The federal government has decided to purchase an additional 20 million doses of generic versions of antiviral drug Tamiflu to fight the outbreak after it almost expended the 10 million it purchased earlier, Ghulam Nabi Azad, minister of health and family welfare, said on Aug. 10.
Closing schools for a week in Mumbai when no vaccine is on the horizon probably makes little epidemiological sense. It is unlikely to do much to interrupt the spread of the virus, and once classes resume, so will transmission.
But that doesn’t mean it is without value.
One of the things that governments have been slow to understand is, people view policies based on how it affects them, their families, their friends, and their jobs.
Not on what makes sense at the population level.
Telling parents to send their kids to school in the face of a pandemic may make perfect sense to public health officials once the virus is already in the community, but it sounds crazy to most parents.
And every time a parent sends a healthy child to school, only to have them come home with the virus, they are going to blame local officials.
We are seeing that play out right now in New York City as the family of assistant principal Mitchell Wiener, who was that city’s first swine flu victim, have announced plans to sue for wrongful death.
Assurances and advice from government agencies based on science, or even practical considerations, will carry very little weight for many people in the opening weeks and months of a pandemic.
There are numerous `adjustment reactions’ that those of us who have been following the pandemic issue for years have already made.
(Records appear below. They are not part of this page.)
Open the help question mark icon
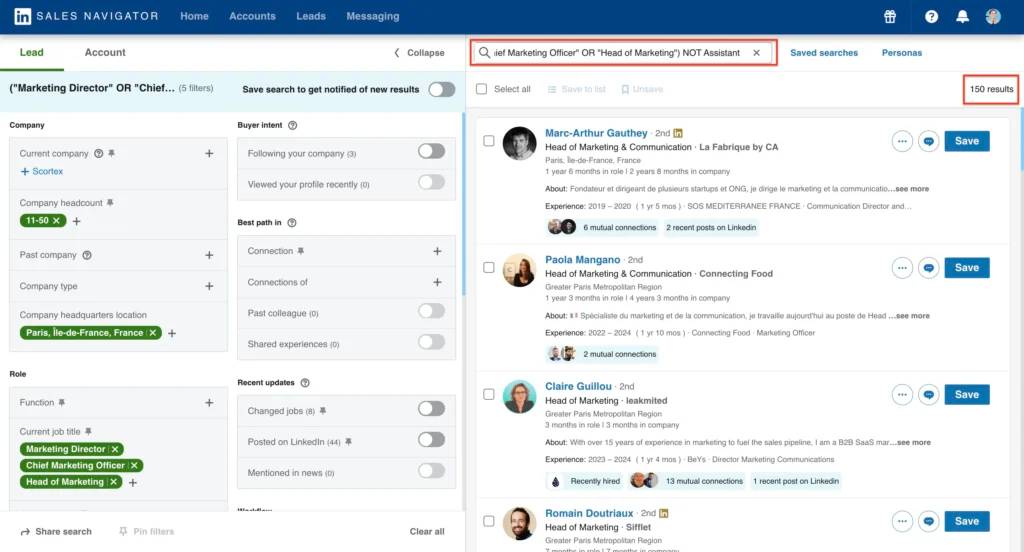The height and width of the screenshot is (552, 1024). pos(931,16)
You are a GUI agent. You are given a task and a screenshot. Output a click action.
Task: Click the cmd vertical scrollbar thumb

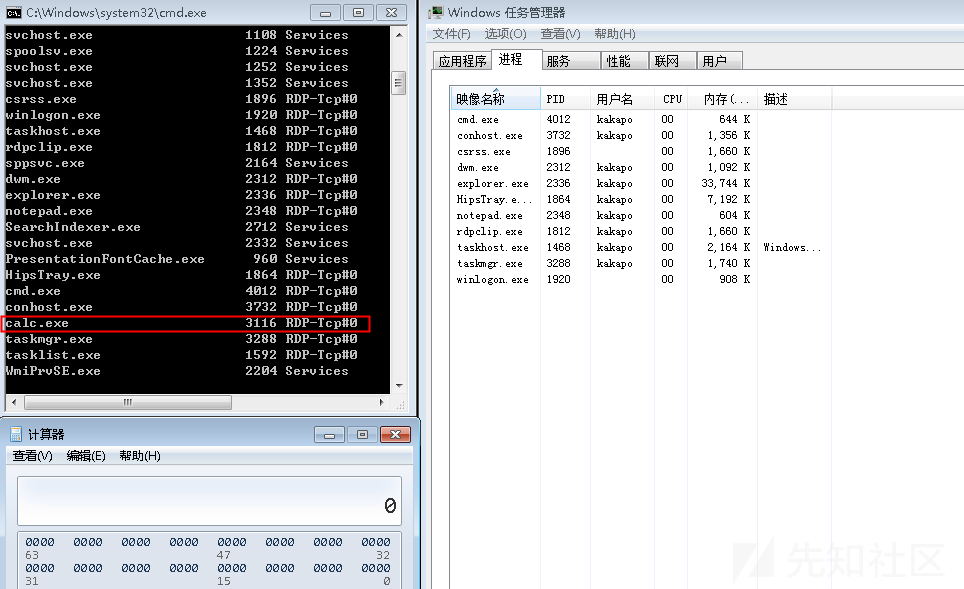coord(399,83)
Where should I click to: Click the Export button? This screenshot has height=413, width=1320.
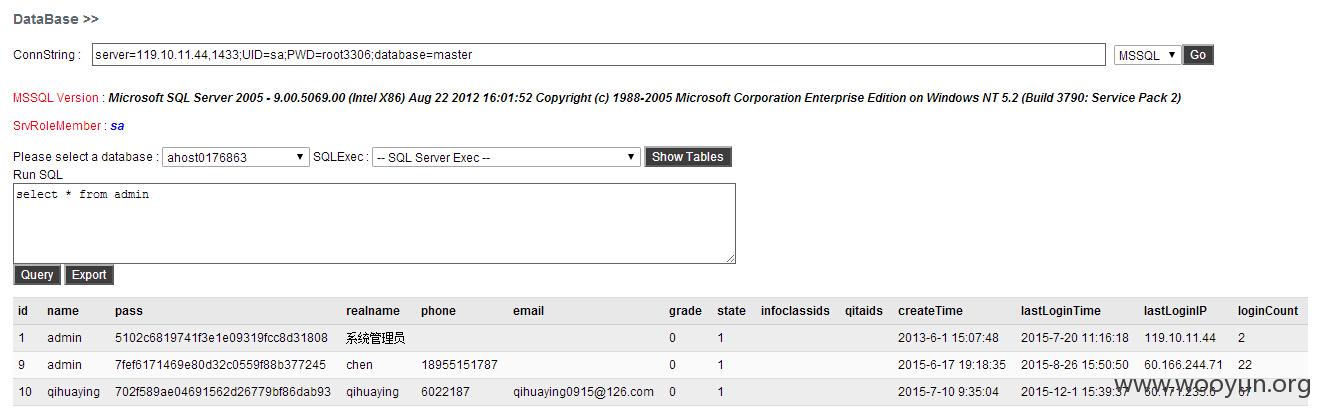(x=89, y=275)
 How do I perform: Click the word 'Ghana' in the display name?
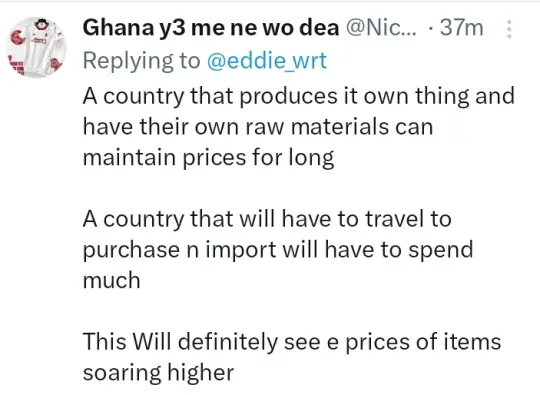[x=118, y=28]
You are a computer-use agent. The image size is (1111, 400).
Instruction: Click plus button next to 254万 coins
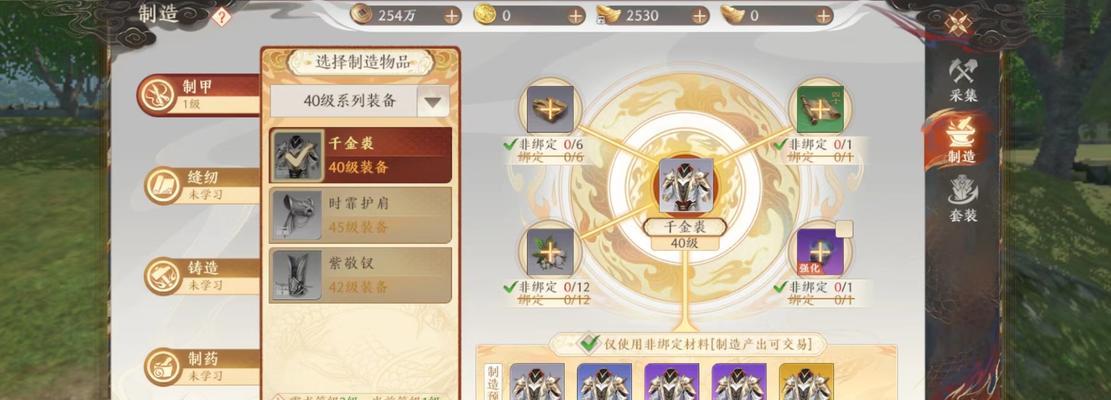[x=452, y=16]
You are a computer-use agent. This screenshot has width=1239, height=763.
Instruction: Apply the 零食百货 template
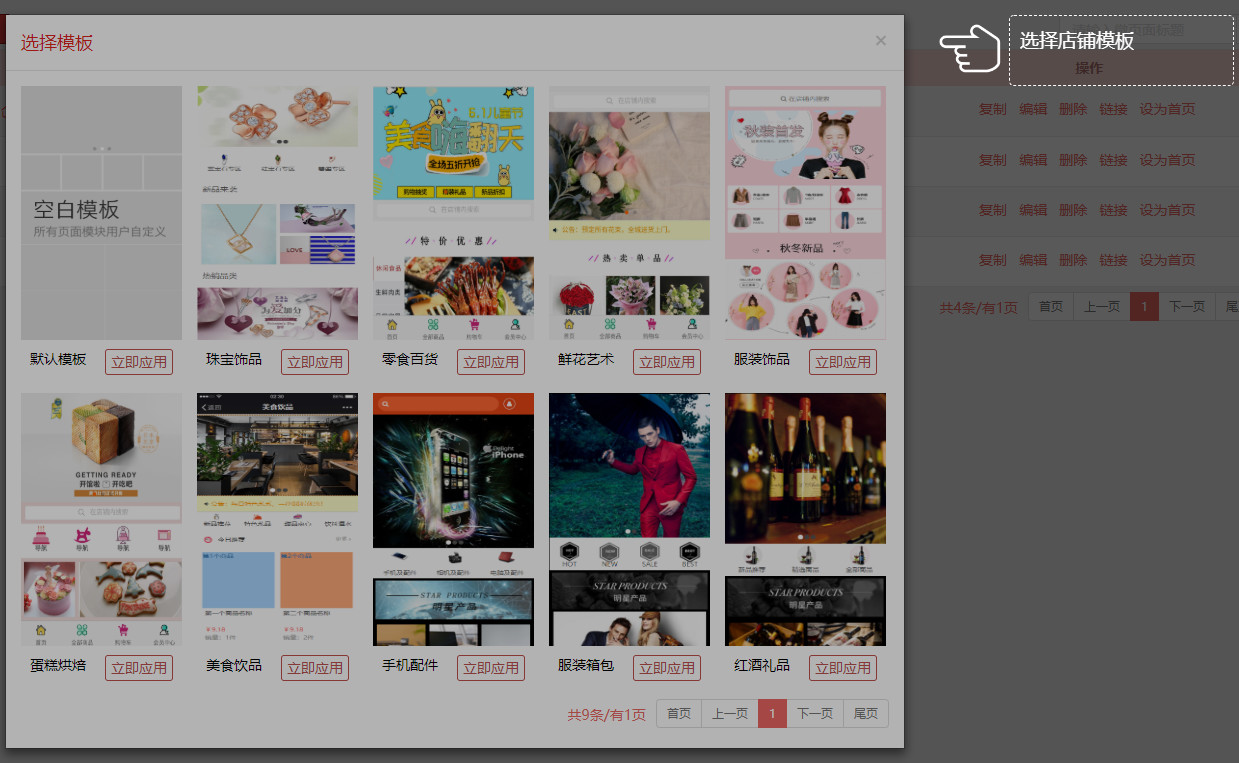(x=491, y=362)
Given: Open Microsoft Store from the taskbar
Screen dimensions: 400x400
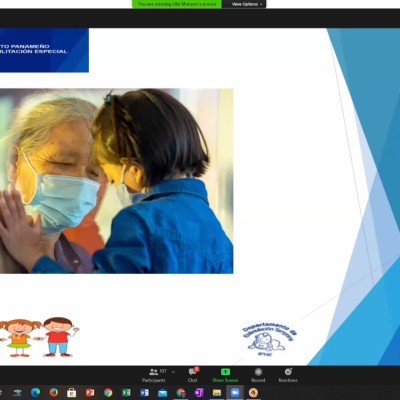Looking at the screenshot, I should click(x=71, y=393).
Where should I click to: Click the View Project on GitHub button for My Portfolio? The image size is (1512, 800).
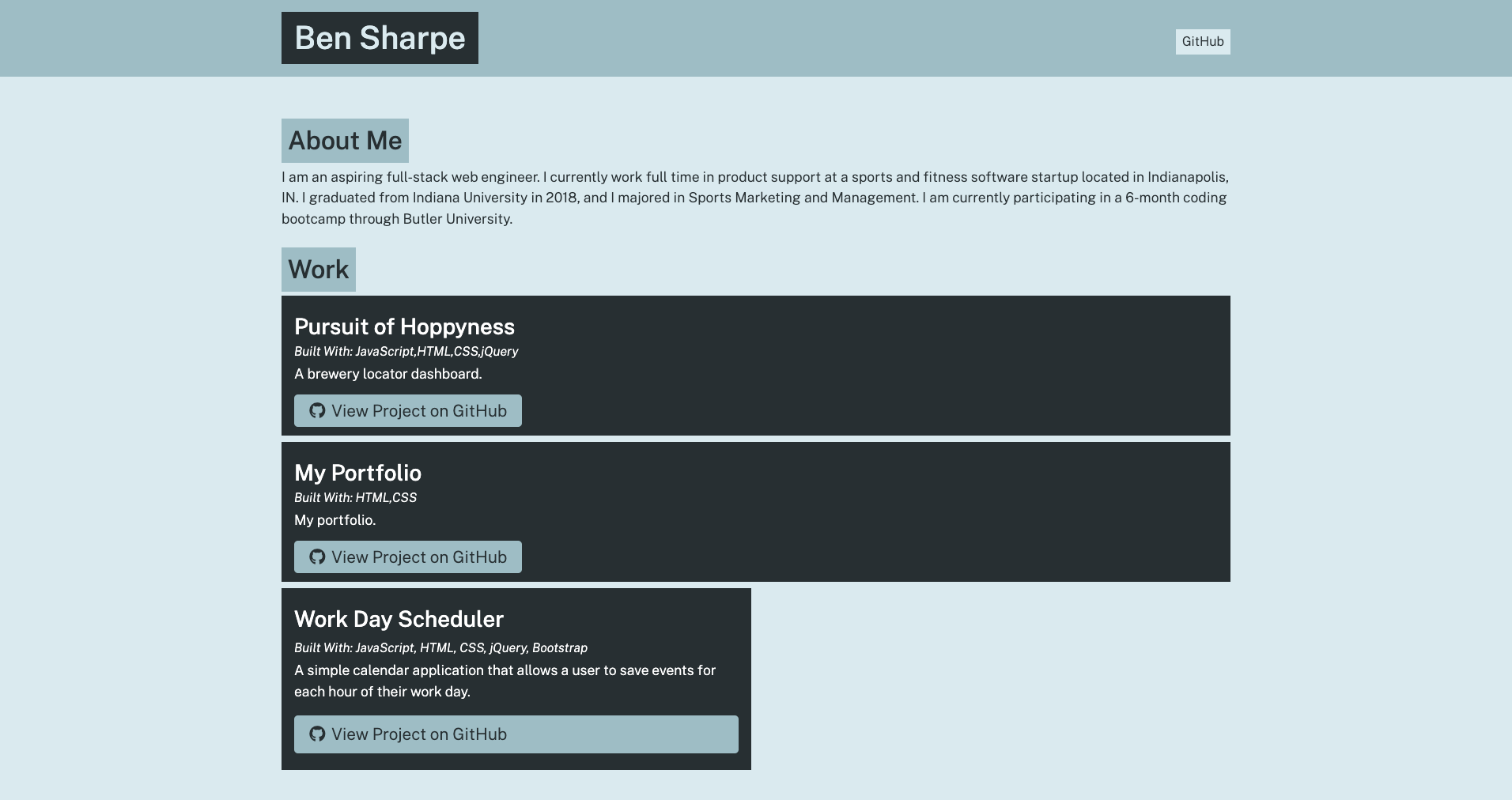click(x=407, y=557)
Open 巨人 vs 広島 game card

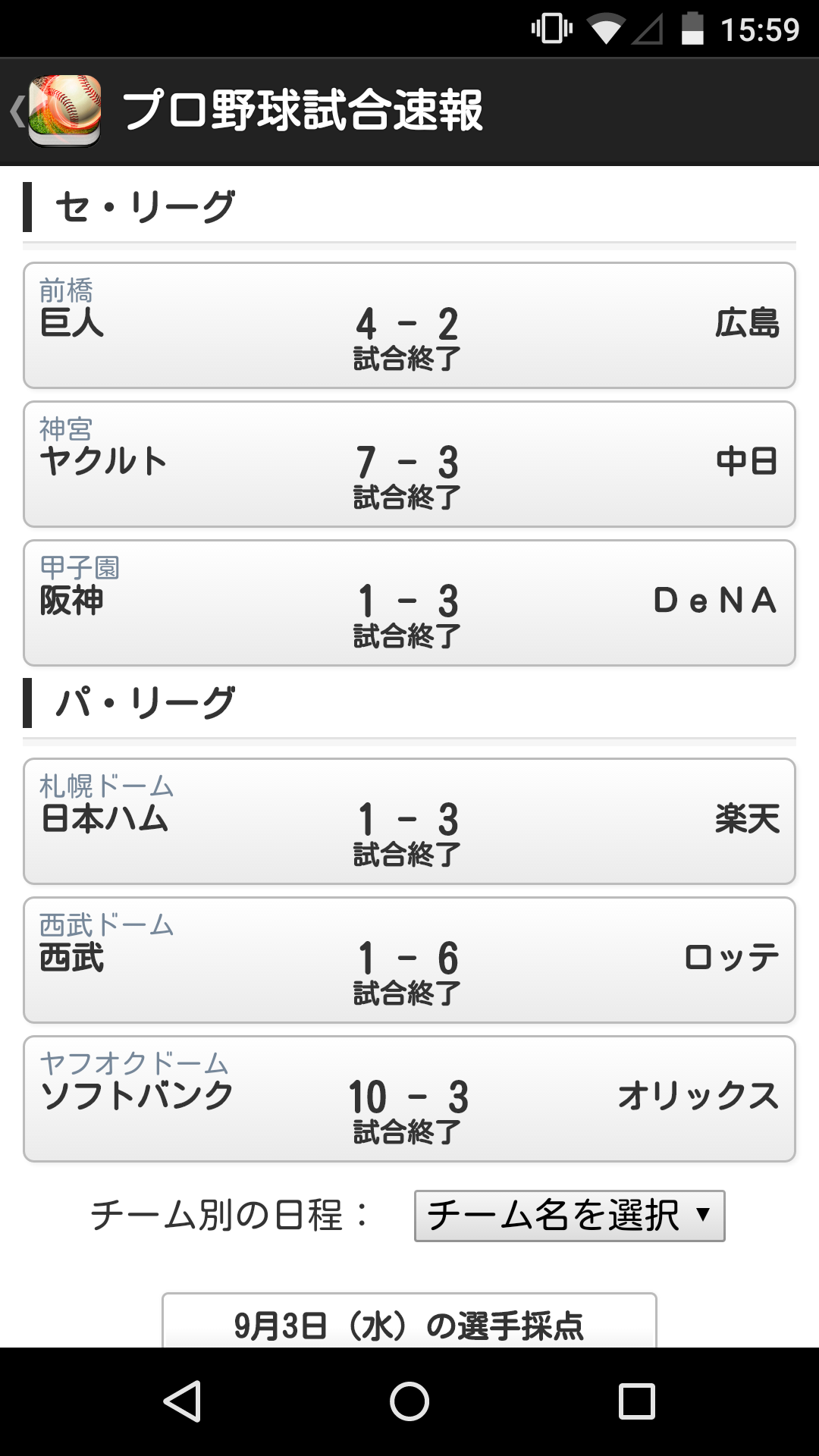tap(410, 325)
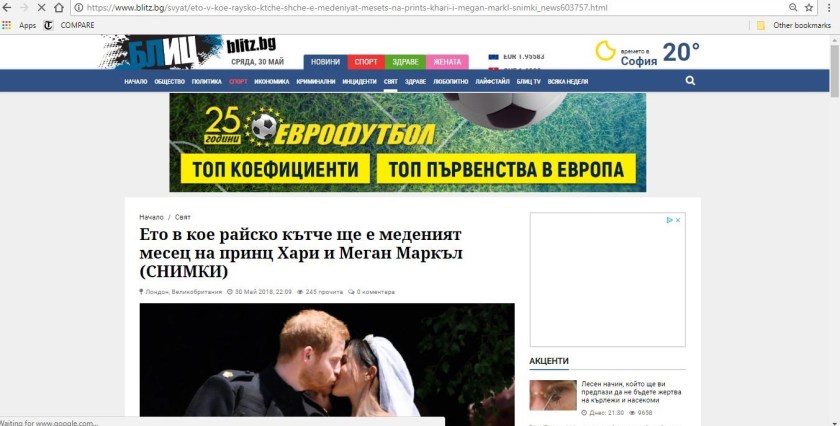Screen dimensions: 840x426
Task: Go to browser home page icon
Action: [59, 8]
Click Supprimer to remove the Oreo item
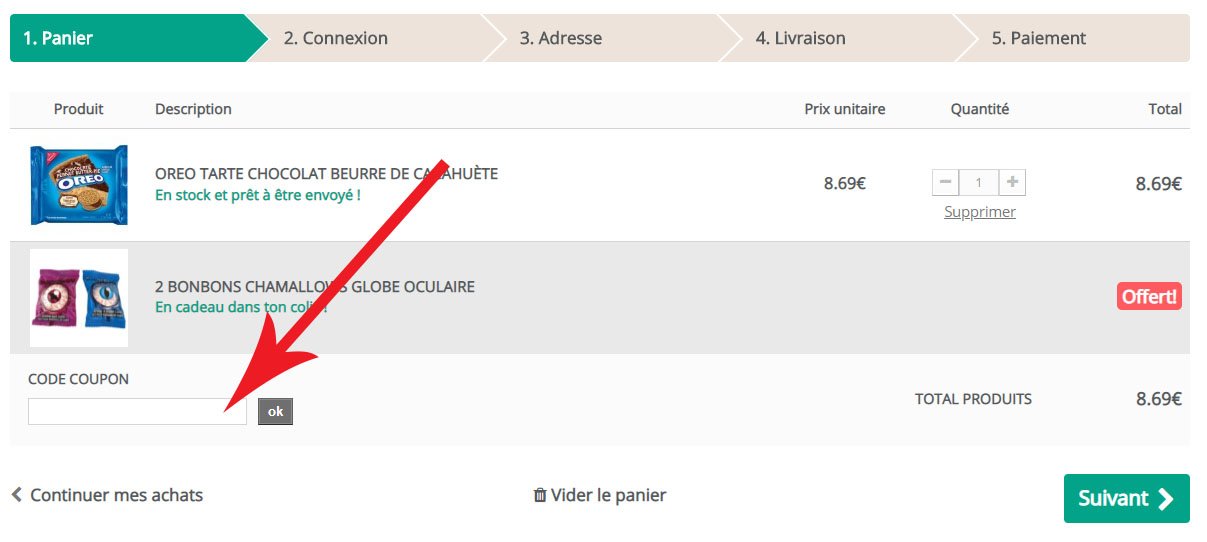 pos(979,212)
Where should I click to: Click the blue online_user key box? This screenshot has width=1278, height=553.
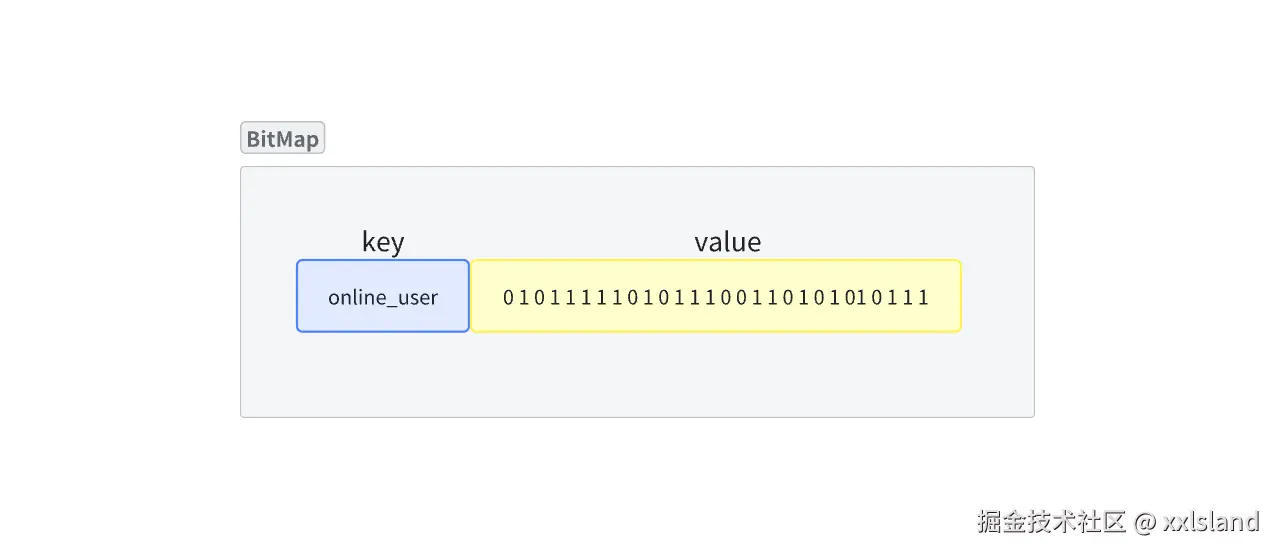383,296
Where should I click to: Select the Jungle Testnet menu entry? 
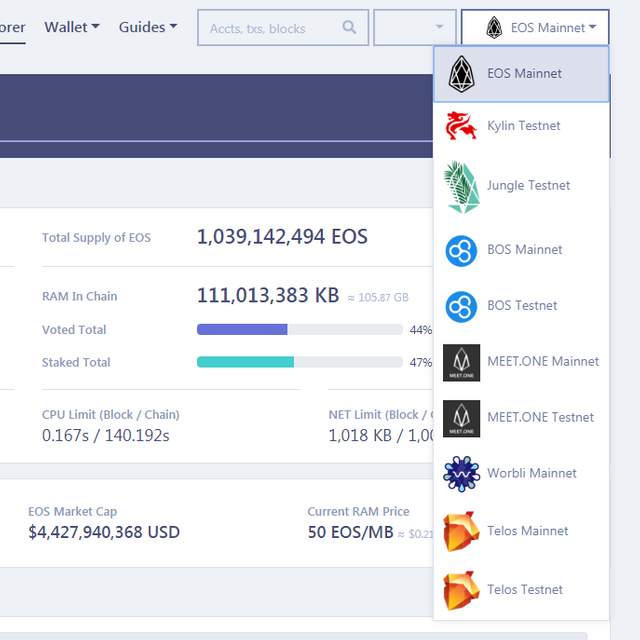[x=521, y=186]
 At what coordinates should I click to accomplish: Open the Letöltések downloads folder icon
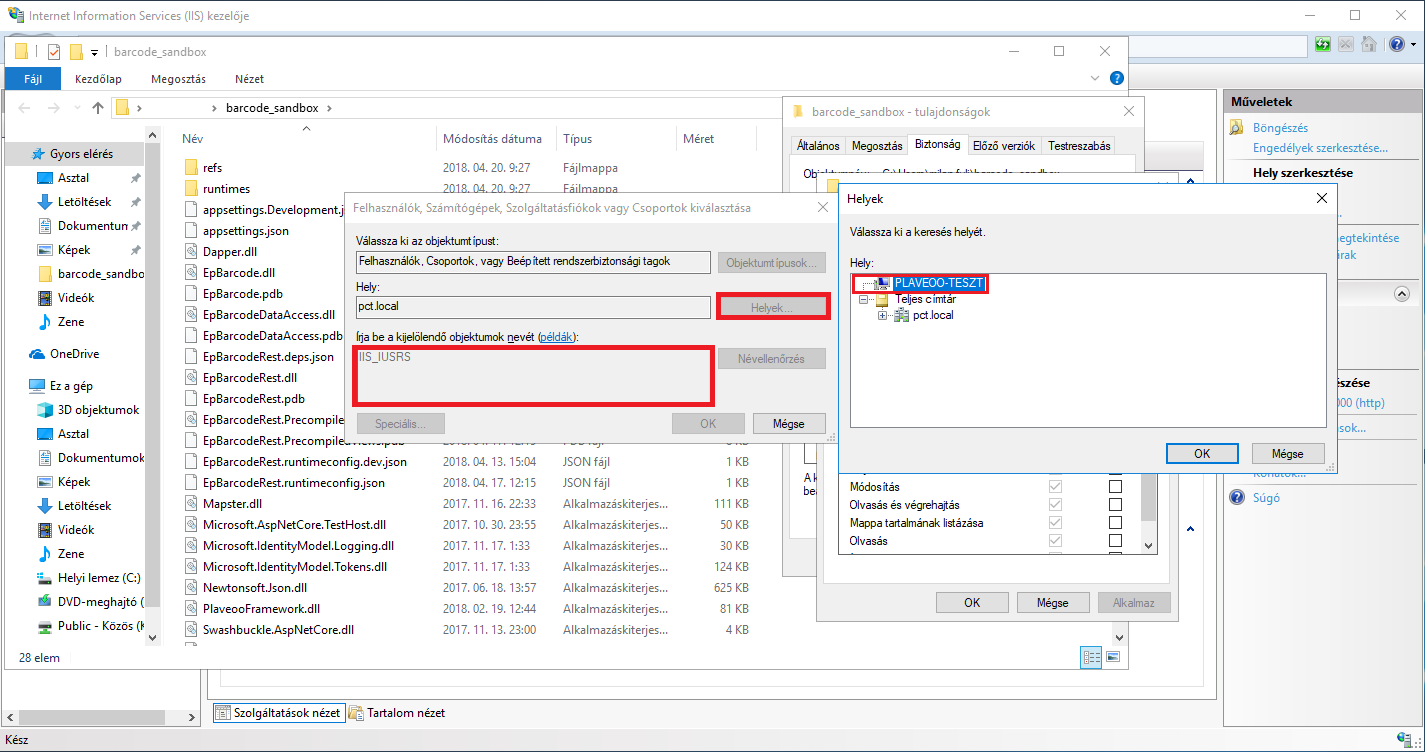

We’ve thought about, and accepted, many of the limitations that societies face in controlling an epidemic.
We may not like them, but we accept them.
The general public, however, hasn’t had that opportunity. Their fears are often stoked by a sensationalistic press, and government policies that are deemed `best for society’ may carry little sway with them.
The public will need to make their own adjustment reactions to this pandemic as it progresses. Better communication and public education will go a long ways towards making that happen, but to date, we’ve seen precious little of that.
It is going to take time for the public to adjust to life in a pandemic.
Governments that try to move too rigidly ahead with policies that work on a `macro-level’, but ignore individual concerns, are likely to find themselves facing a nasty political backlash.
And that’s an adjustment reaction that governments need to make.